So, now the inevitable question comes up again: Why use the OpenJDK downloaded/packaged by Oracle? I use Zulu builds [0] for everything, and the AdoptOpenJDK builds site has removed its not-for-production-use banner [1] (at least I don't see it anymore, not sure if intentional).
A number of companies will happily stand behind OpenJDK builds. I work for Pivotal, we build the JDKs and JREs that we ship to customers (and a lot of other languages too). Red Hat do too.
I'm the head Cat Herder (so to speak) for the AdoptOpenJDK OpenJDK binary build farm. The OpenJDK builds we are producing pass the regular OpenJDK tests, a series of system tests and the official TCK/JCK. The quality bar is high and once we've stabilised this process for Java 8,9,10, 11+ and all of the platforms (AIX, ARM 32/64, Windows, Mac, Linux, z390, zOS etc) then we'll be broadly advertising its service.
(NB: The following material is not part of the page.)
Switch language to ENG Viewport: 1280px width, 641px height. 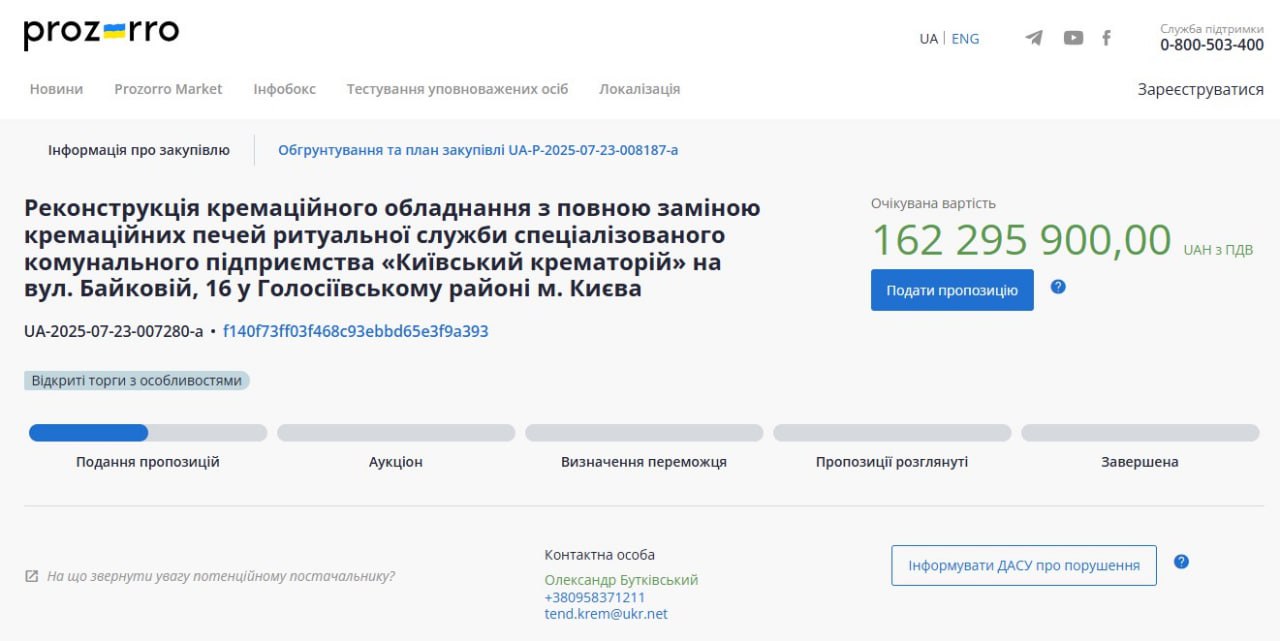[x=965, y=39]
Whether or not we earn the trust of enterprise, we'll have to see :-).
I also found: https://github.com/ojdkbuild/ojdkbuild while looking for Red Hat's build scripts. I didn't find those, but only because I am bad at searching. They'll be published somewhere.
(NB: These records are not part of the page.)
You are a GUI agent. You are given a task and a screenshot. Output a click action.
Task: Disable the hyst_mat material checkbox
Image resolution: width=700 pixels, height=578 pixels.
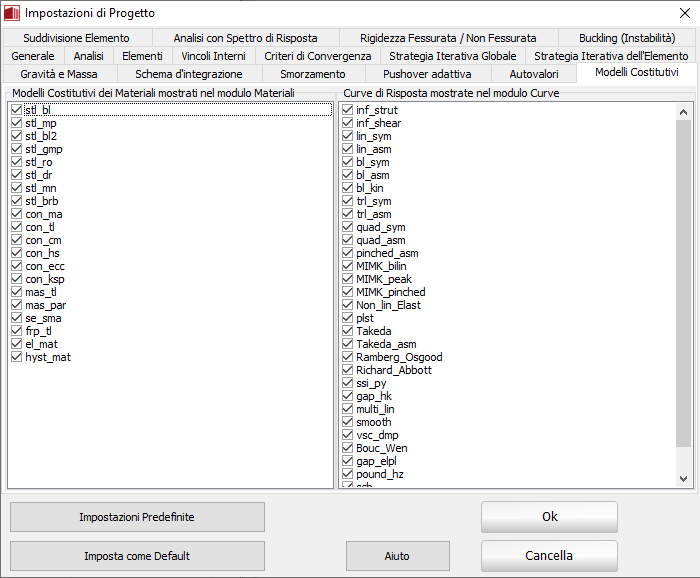click(x=17, y=357)
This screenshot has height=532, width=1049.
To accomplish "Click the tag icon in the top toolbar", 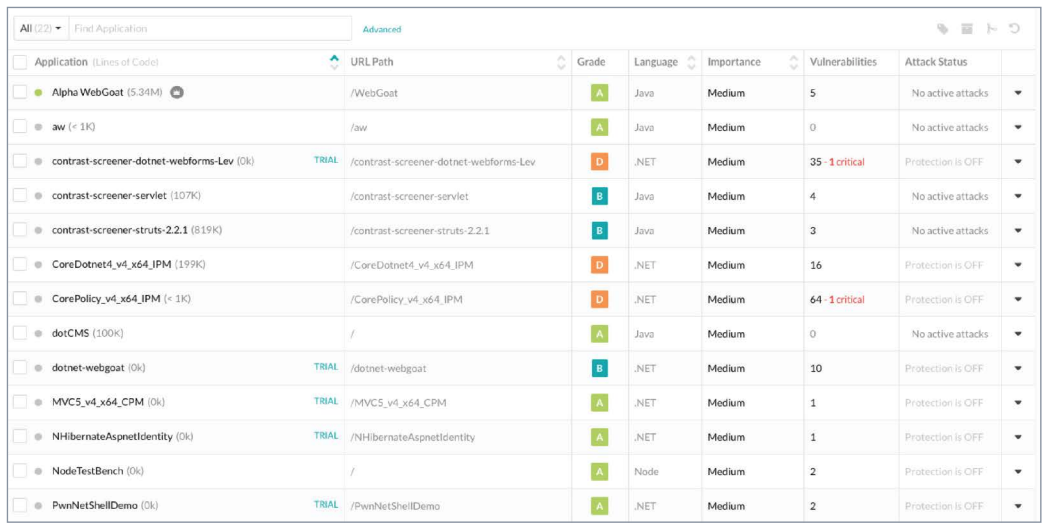I will point(942,29).
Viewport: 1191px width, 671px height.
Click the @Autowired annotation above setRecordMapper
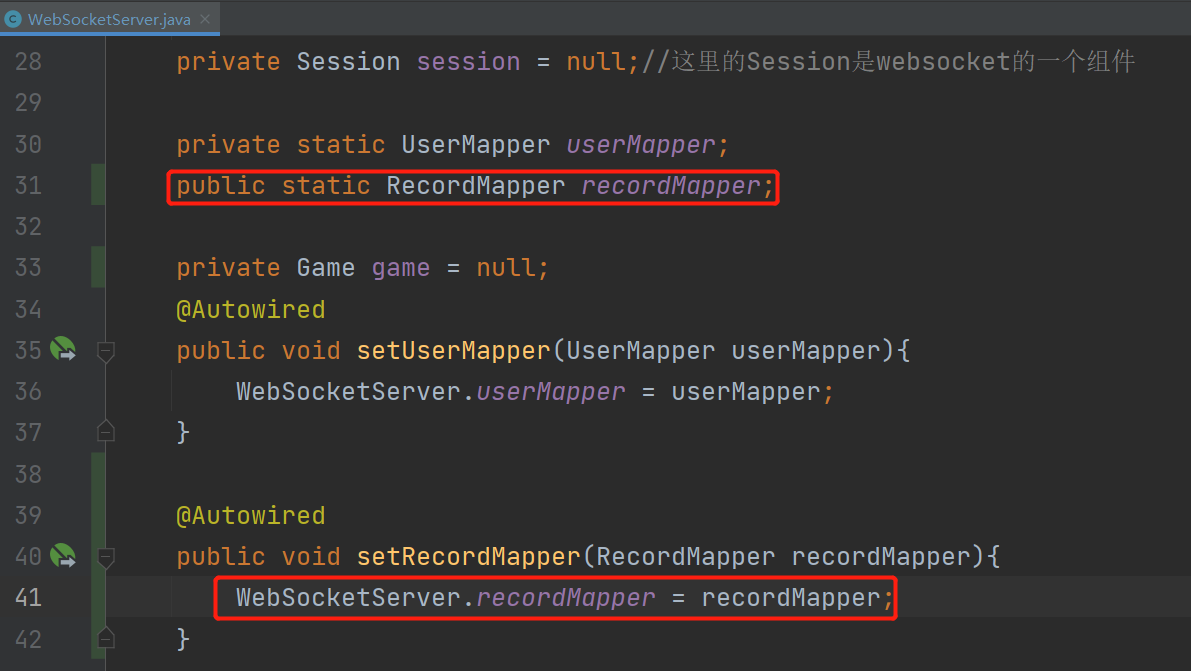[x=251, y=515]
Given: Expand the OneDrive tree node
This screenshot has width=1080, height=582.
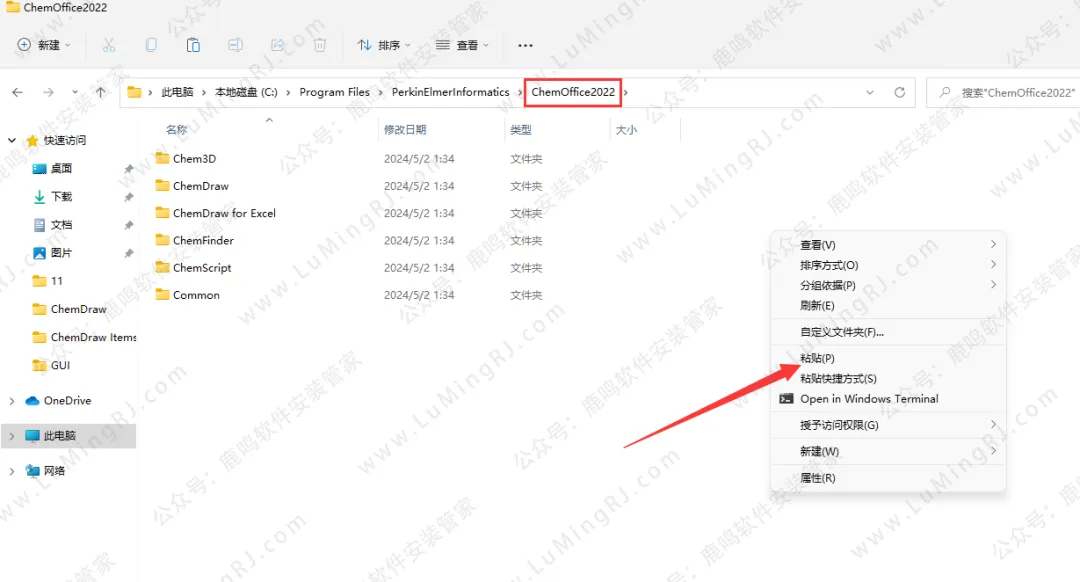Looking at the screenshot, I should pos(12,401).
The goal was to emulate what https://github.com/ojdkbuild/ojdkbuild started many years ago but take it alot further. Adopt will provide completely open transparent infrastructure as code (and infrastructure) for folks to build OpenJDK. We've got Red Hat, IBM, Oracle and SAP + various JUG's participating and I expect it'll become the common build farm for Java going forwards. People are also more than welcome to clone the whole thing and use it internally!
I'd try to find some friendly folks at Microsoft or Google -- I can imagine both being willing to donate some compute and storage, as they're looking for ways to attract Java workloads from AWS.